A long day. Prague disorients and confuses, a condition that I am sure Kafka had to cope with. Maps can be useless since they can’t capture the tiny shifts in direction the narrow streets often make. European cities have the disorienting habit of changing the name of a street in the middle of an intersection. One could, of course, check street signs, but far too often, corners are not named. Still, this is Prague so I won’t complain more. Now for some quick snaps:
One of those narrow winding streets on which I got lost and simply circled back to my starting point.
From the Charles Bridge, the major crossing of the Vlatava which wanders through the Czech Republic and joins the Elbe. Swans on the water, lots of them, simply gliding. At the top of the hill is Prague Castle, the seat of the government and the home of the Czech president. The spires belong to St Vitus Catherdral, no dancing allowed. At least it is Gothic, not German baroque.
The changing of the guards, not quite as impressive at the event at Windsor Palace, but I’ve never been to Windsor, so this is my sense of how guards change.
The walk up to and down from the castle was steep enough to remind me of Ithaca.
On the way down, bypassing the Charles Bridge which was thronged with strolling visitors, we stumbled into the Waldstein Garden, now the home of the Senate of the Czech Rebublic. Manicured lawns and hedges.
But also fauna of a decorative sort. A few rather tame peacocks, mostly drab hens and two more brilliant cocks, wander casually along the paths, seemingly oblivious to human interlopers. This one seemed to pose deliberately for me on a pedestal. When Nancy saw the swans below the bridge, she thought of Yeats and Coole; I heard the peacocks’ cries as a Yeatsian transition.
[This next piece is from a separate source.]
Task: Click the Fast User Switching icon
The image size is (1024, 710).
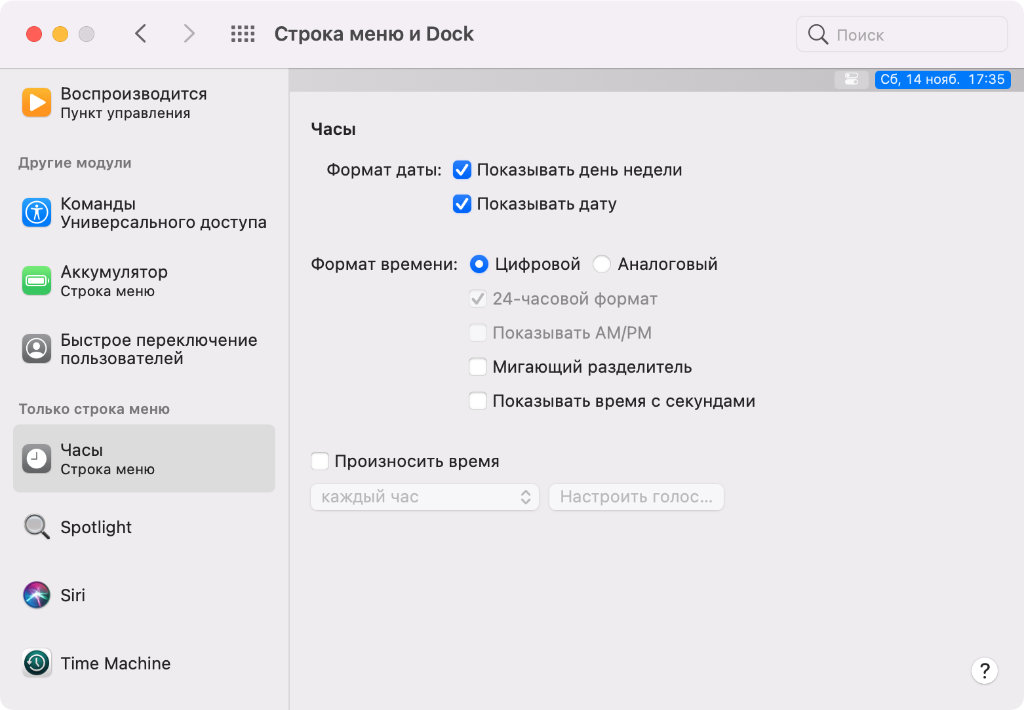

We see the world through what we read.
Not quite the Peaceable Kingdom, but these species seem at ease with each other.
When I left Ithaca, I left a yard in disarray with patches of dried matted grass, stressed from the drought. Either Prague is not enduring a drought or the Senate can afford to water.
If one took a photograph of every startling structure, one would never walk more than 10 blocks a day. I especially appreciated how these buildings mirror each other at their intersection.
Love the pictures–and the commentary. We know the world (and pictures of it) through what we read . . .
LikeLike
Thanks for the pictures and your observations of Prague. Looks like quintessential “old Europe”.